**DIRECTIONS**
Give the data below again exactly as written, but without the pictures.

**MATERIAL FOR THIS EXERCISE**
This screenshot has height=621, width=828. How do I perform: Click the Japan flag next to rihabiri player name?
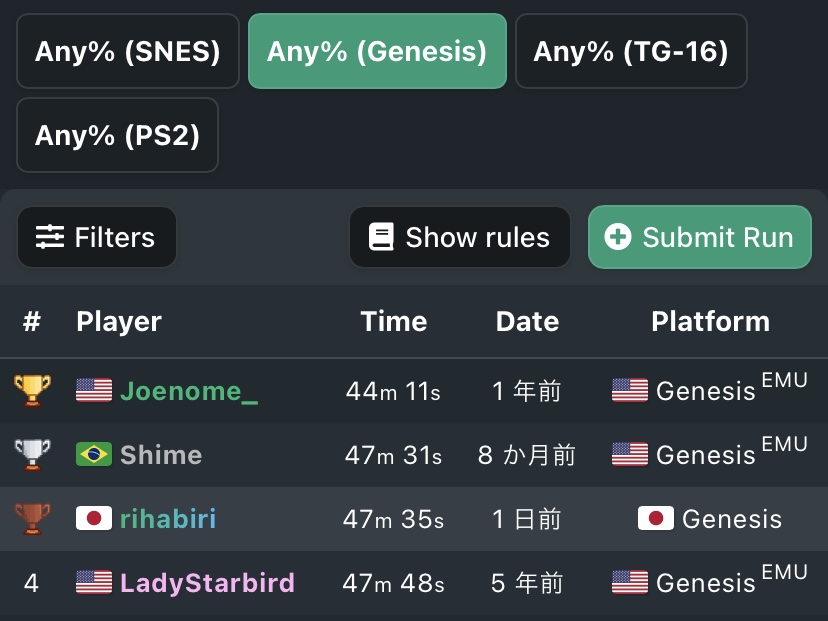[x=94, y=518]
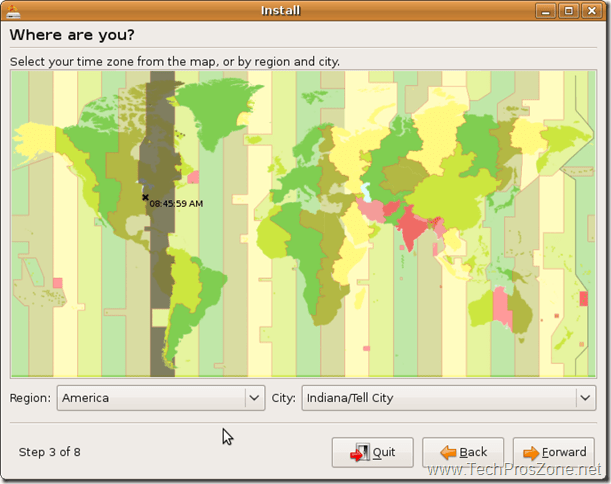Click the 08:45:59 AM time label

176,204
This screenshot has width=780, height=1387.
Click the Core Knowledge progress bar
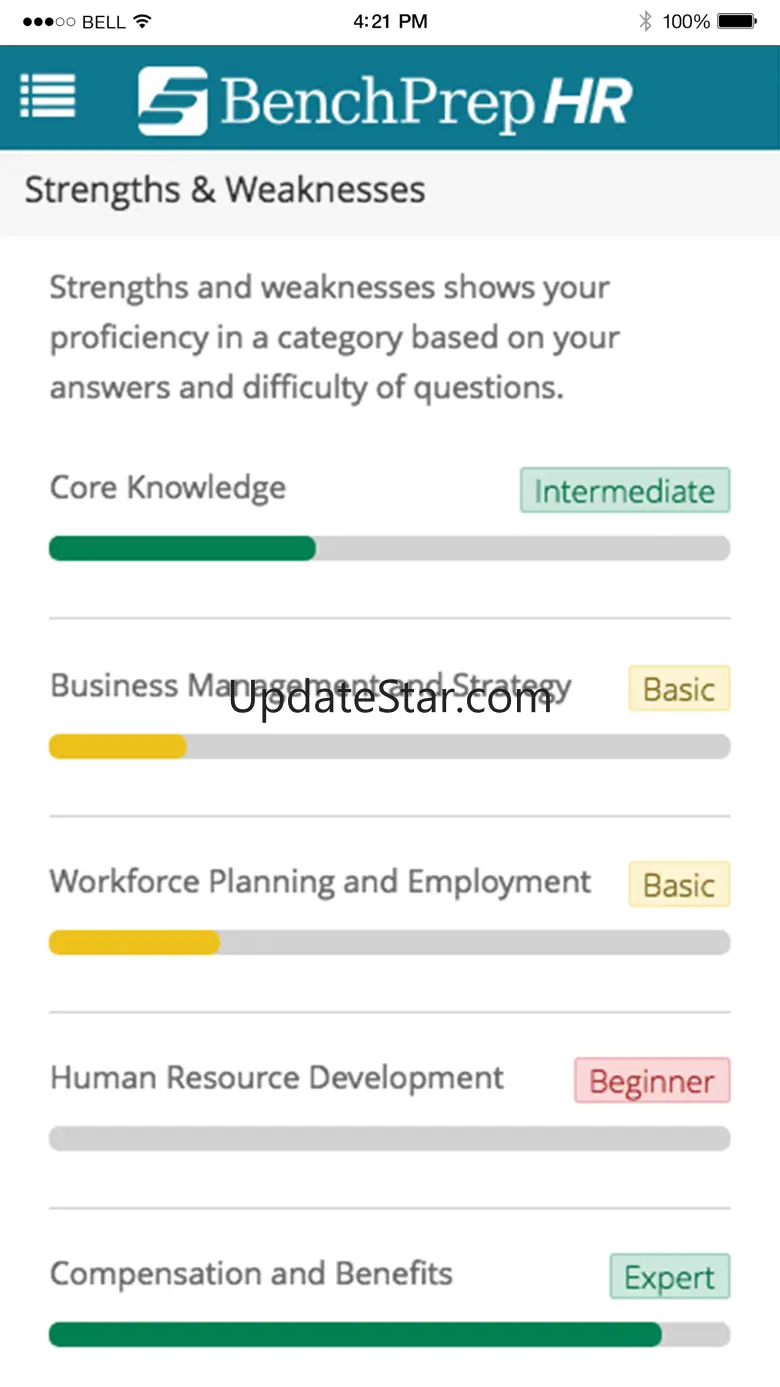(389, 548)
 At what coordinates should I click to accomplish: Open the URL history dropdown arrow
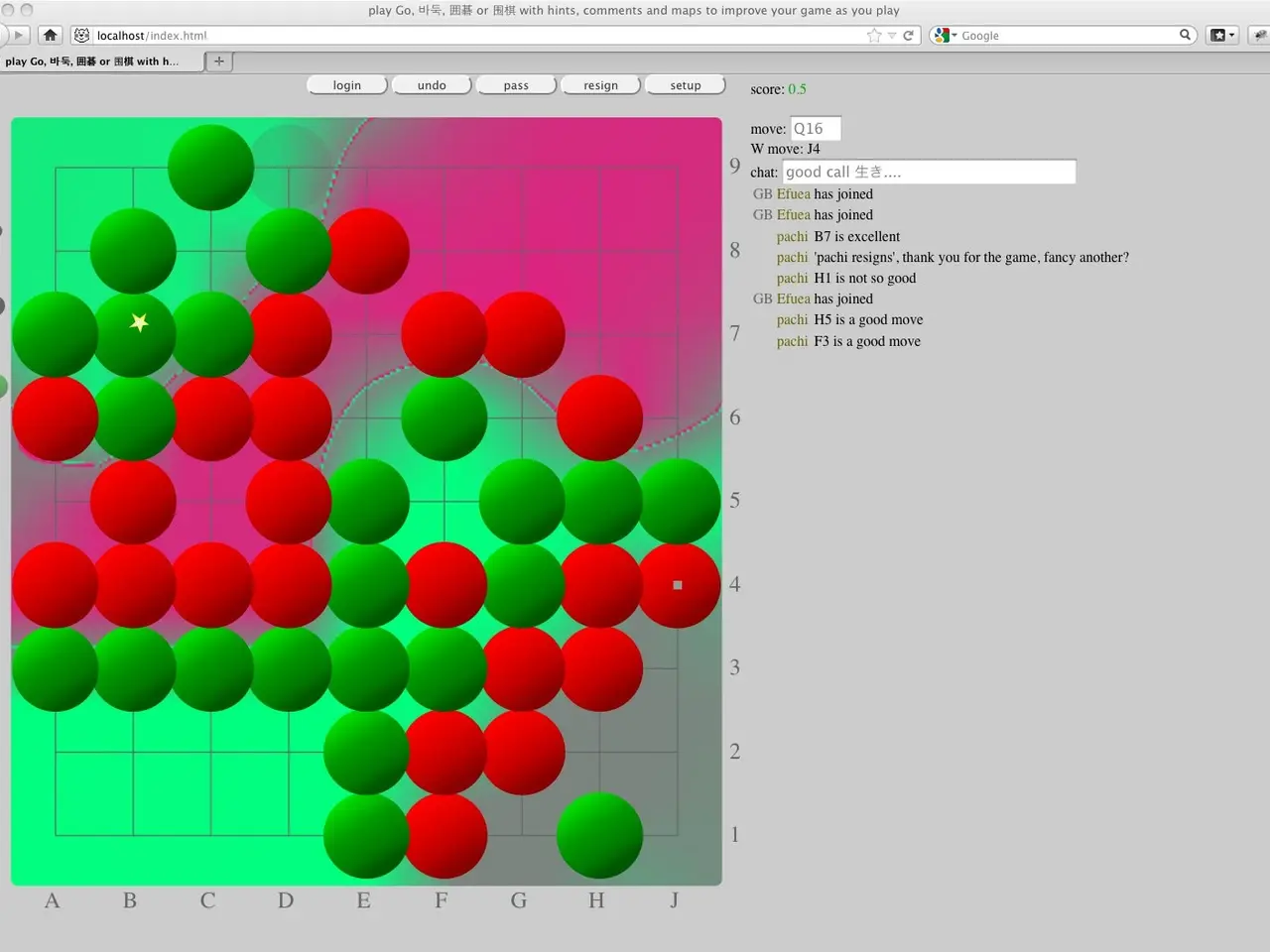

**TASK OUTPUT**
This screenshot has height=621, width=828. How do I perform: Click the Japan flag next to rihabiri player name?
[x=94, y=518]
Click the 08:45:59 AM time label

176,204
This screenshot has width=780, height=1387.
Click the Core Knowledge progress bar
(389, 548)
 At what coordinates should I click to accomplish: Open the URL history dropdown arrow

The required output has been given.